After the #OscarsSoWhite movement of the last few awards season, there was a real opportunity for the Golden Globes to step up and take a political stand — which is within their power, given their small, and therefore, often-criticized voting group. The January 2016 version of me was a Golden Globe hater for that reason. I believed the award didn’t really mean anything. Mainly because I hate award shows, since every single person there is a winner just by being able cerebrate and create art on such a high scale. But after the year we had last year, where the process of voting doesn’t really matter, any opportunity to prove to the rest of our country and the world that we are still moving in a positive direction of progressive ideals and a world where everyone is included and fair is far more important than before.

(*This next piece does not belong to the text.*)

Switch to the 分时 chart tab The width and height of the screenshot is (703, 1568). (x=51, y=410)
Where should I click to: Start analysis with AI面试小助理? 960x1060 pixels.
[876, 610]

Despite La La Land’s sweep in all categories, it seemed almost anyone else who won was a person of color or in a show that predominantly features stories about people of color. But beyond how incredible those milestone moments were for people such as Donald Glover (Atlanda) or Tracey Ellis-Ross (Black-ish), the opportunity for a meaningful platform to address a celebrity-obsessed world was far more impactful than the award itself. For all the people who don’t watch their shows and don’t know who these people are, to hear them talk about people being “magic” or mention the “colorful people whose stories are not always considered valid and important” is a spark of hope as we enter a dark future where those hopes and ideals are threatened and not protected.

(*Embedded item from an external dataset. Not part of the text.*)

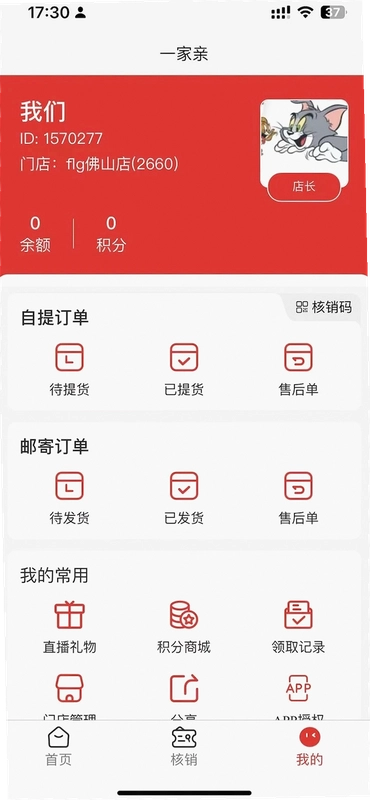Open 售后单 under 邮寄订单

coord(299,498)
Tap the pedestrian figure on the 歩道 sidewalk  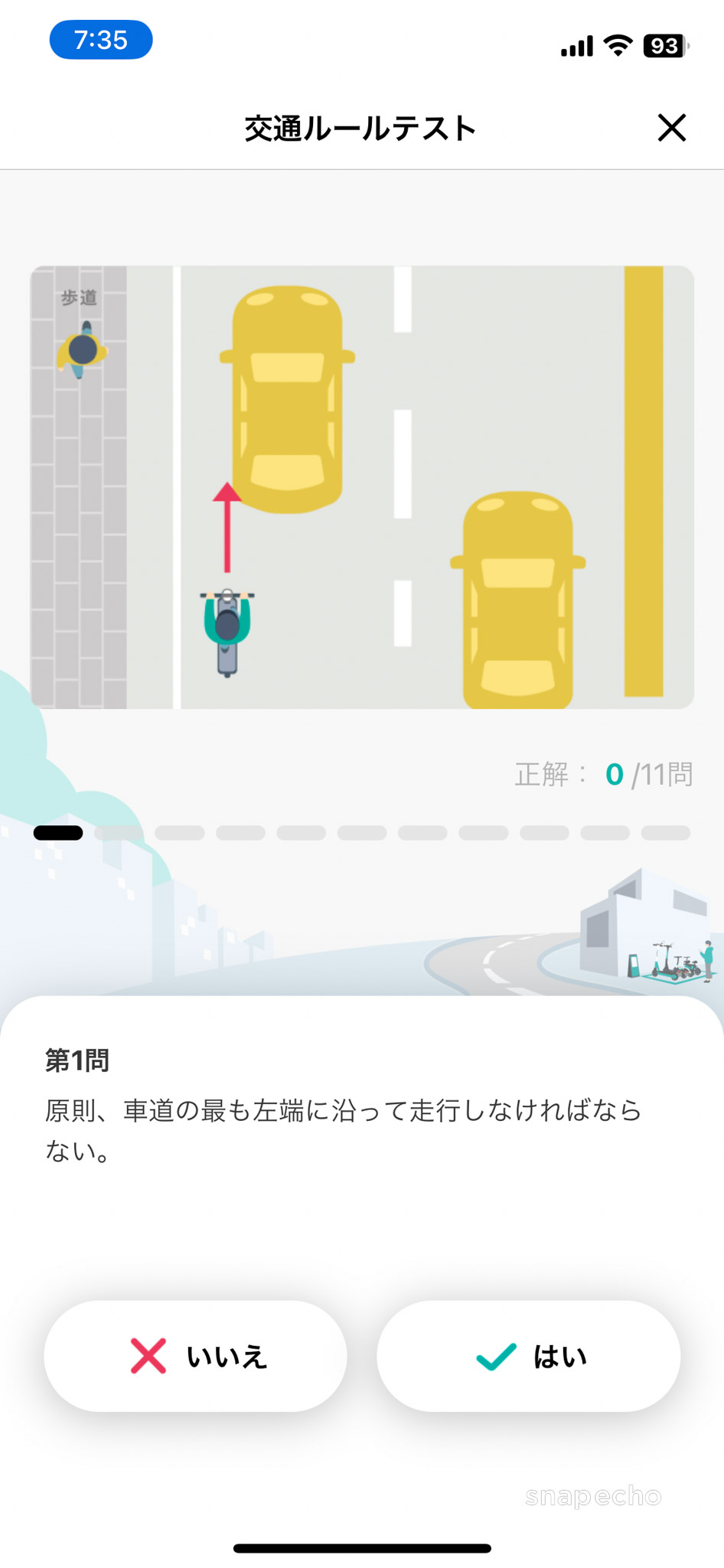click(x=82, y=348)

In a less ground-breaking move, the HFPA awarded Casey Affleck with the prize for Best Actor in a Film Drama, despite the recent revelations in the press of the sexual assault suits against him. I guess all press is good press for this press? (It’s important to note that the media handled similar past allegations of sexual assault much differently when it came to Nate Parker — who is black — during his film The Birth of A Nation‘s time on the press circuit.) This is a sad step backwards for the Globes. It’s a harsh reminder that the priority of women’s safety is less meaningful than an actor whose life looks like a far less gracious version of Prince Harry’s. It makes the thought of the diversified nominees feel like an act of calculation aimed at the Oscars, as a way for the HFPA to stand on a star-studded soapbox. If only being a sex offender was as easily recognizable as the color of someone’s skin; it would be easier to stand on that soap box, then. Yet, when our President Elect encourages men to “grab women by the pussies,” we have more work work to do. Let’s hope next year’s winners have a clean slate when it comes to respecting women. Is that too much to ask?

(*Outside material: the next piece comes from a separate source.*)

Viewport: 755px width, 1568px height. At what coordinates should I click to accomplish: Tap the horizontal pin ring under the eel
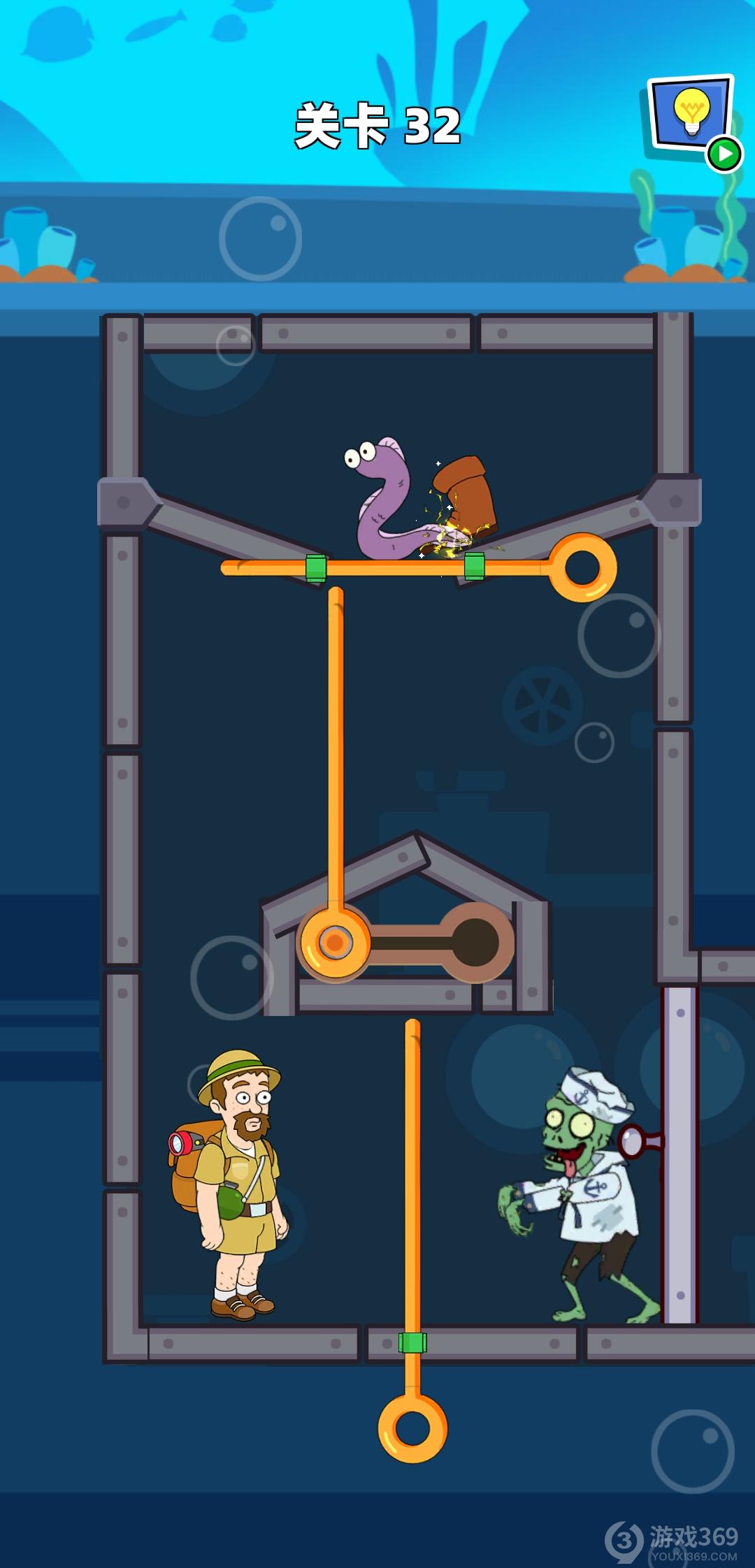(x=582, y=567)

Maybe. Probably, actually. I say that, having woken up to Donald Trump’s response to Meryl Streep’s speech last night claiming that she’s an “overrated actress.” Yet what Meryl accomplished last night was no small feat (and no, it wasn’t provoking Trump, because we all know how easy that is). She captivated one of the most influential rooms of people by reminding them that being influential is a privilege, and one that must be taken seriously. Beyond the lack of respect our future President has for anyone who is “other,” his tweets this morning are a stark reminder that we are entering his new term with free speech — and the art that is a fundamental aspect of it — under attack by our very own government. It’s funny; I remember learning about McCarthyism in school, but I never thought I’d actually live it. The only difference now is that no one’s fleeing to the Soviet Union. In fact, we may be running out of places to go.
So while the Golden Globes took a major step in cementing themselves as a progressive microphone for Hollywood, foreigners, and the press, it was not done with perfect precision. Truly grounded progressive ideals don’t happen over night, though, even when it seems like they do; there are always two steps taken back for every three steps taken forward. I have to think that’s what’s happening with Trump’s presidency after eight years of Obama. Hopefully, last night’s wins mean we split the difference and took more steps forward than we did back.